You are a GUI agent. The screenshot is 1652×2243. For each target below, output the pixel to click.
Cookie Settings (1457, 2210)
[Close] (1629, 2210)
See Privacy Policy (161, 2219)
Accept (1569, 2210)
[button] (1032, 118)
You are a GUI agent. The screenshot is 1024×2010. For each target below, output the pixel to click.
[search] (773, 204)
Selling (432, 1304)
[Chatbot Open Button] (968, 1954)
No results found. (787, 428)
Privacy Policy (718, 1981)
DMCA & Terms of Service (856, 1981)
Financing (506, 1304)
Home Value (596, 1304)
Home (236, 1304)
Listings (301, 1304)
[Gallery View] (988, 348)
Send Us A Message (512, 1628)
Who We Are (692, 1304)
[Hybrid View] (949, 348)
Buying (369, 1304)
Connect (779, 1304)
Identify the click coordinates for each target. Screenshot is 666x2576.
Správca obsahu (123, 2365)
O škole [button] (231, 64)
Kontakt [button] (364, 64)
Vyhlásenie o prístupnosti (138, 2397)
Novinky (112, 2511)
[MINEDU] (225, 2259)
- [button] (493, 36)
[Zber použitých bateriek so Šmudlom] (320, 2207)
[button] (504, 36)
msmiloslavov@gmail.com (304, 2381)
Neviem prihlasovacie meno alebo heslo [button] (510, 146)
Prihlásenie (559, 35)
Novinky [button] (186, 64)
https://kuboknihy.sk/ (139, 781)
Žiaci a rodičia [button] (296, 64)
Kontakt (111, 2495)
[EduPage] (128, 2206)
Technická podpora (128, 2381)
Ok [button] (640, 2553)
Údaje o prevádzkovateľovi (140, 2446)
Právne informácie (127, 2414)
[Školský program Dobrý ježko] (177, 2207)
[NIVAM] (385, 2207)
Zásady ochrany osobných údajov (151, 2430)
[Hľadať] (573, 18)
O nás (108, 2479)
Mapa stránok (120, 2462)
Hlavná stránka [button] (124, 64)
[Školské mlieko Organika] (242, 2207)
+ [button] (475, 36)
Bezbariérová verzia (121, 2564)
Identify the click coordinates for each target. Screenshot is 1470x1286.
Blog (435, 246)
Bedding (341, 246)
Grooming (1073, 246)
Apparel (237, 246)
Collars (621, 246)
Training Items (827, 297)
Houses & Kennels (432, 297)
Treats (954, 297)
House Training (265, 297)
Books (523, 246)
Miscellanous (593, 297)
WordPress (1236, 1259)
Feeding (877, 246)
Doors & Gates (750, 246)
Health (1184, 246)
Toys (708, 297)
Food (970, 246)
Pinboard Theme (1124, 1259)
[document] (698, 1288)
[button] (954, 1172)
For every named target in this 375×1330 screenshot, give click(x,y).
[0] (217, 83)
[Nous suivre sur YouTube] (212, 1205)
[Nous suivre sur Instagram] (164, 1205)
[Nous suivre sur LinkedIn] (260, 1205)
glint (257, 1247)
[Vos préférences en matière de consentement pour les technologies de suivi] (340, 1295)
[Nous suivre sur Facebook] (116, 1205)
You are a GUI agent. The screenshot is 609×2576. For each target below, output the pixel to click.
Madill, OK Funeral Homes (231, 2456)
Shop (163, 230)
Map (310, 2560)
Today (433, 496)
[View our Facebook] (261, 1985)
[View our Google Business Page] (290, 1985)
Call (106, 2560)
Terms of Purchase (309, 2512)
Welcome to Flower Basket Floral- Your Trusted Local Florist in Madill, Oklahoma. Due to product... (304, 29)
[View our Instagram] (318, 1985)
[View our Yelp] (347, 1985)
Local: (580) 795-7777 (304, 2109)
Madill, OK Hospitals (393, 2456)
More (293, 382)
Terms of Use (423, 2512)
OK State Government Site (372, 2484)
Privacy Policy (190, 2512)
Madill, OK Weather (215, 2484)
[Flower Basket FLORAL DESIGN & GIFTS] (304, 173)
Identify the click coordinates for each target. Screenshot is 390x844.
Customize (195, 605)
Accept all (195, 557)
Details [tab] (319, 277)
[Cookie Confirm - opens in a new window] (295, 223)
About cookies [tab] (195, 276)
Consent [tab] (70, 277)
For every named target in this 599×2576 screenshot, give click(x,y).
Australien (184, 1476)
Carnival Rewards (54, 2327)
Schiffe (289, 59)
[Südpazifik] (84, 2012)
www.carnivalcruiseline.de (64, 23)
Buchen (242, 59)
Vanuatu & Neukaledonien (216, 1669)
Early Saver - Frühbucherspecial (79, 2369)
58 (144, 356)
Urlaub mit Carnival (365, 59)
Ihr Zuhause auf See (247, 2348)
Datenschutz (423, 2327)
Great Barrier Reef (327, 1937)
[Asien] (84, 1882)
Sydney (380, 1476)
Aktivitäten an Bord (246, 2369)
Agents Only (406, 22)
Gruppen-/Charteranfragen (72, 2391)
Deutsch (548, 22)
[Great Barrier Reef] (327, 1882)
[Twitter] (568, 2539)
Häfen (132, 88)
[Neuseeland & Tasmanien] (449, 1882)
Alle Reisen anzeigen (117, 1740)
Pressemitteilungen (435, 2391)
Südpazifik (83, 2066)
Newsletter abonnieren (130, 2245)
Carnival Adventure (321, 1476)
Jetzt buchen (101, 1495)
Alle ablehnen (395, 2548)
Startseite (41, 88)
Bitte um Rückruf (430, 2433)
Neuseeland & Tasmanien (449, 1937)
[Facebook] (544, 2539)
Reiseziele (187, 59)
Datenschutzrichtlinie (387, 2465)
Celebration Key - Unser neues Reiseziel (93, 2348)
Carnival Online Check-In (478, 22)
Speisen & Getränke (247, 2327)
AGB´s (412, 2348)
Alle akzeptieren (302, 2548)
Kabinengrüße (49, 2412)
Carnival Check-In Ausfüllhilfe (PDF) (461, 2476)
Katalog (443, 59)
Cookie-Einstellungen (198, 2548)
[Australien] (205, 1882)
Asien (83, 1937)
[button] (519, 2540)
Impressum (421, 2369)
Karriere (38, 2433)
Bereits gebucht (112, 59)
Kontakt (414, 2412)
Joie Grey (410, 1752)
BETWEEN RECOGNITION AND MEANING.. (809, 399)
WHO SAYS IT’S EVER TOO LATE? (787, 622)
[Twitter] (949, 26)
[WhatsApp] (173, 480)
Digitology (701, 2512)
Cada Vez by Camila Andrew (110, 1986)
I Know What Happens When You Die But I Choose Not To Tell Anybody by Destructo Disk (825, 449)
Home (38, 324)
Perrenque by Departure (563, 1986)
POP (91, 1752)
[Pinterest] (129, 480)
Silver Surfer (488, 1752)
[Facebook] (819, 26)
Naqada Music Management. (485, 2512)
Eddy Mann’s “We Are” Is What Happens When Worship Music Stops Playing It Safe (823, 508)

-.-.-

* [Task directions] Look back at the data above. Transcribe exactly the lines starting at the line that contains "[Great Barrier Reef] (327, 1882)" and ending at the line that contains "Carnival Online Check-In (478, 22)".

* [Response area]
[Great Barrier Reef] (327, 1882)
[Twitter] (568, 2539)
Häfen (132, 88)
[Neuseeland & Tasmanien] (449, 1882)
Alle Reisen anzeigen (117, 1740)
Pressemitteilungen (435, 2391)
Südpazifik (83, 2066)
Newsletter abonnieren (130, 2245)
Carnival Adventure (321, 1476)
Jetzt buchen (101, 1495)
Alle ablehnen (395, 2548)
Startseite (41, 88)
Bitte um Rückruf (430, 2433)
Neuseeland & Tasmanien (449, 1937)
[Facebook] (544, 2539)
Reiseziele (187, 59)
Datenschutzrichtlinie (387, 2465)
Celebration Key - Unser neues Reiseziel (93, 2348)
Carnival Online Check-In (478, 22)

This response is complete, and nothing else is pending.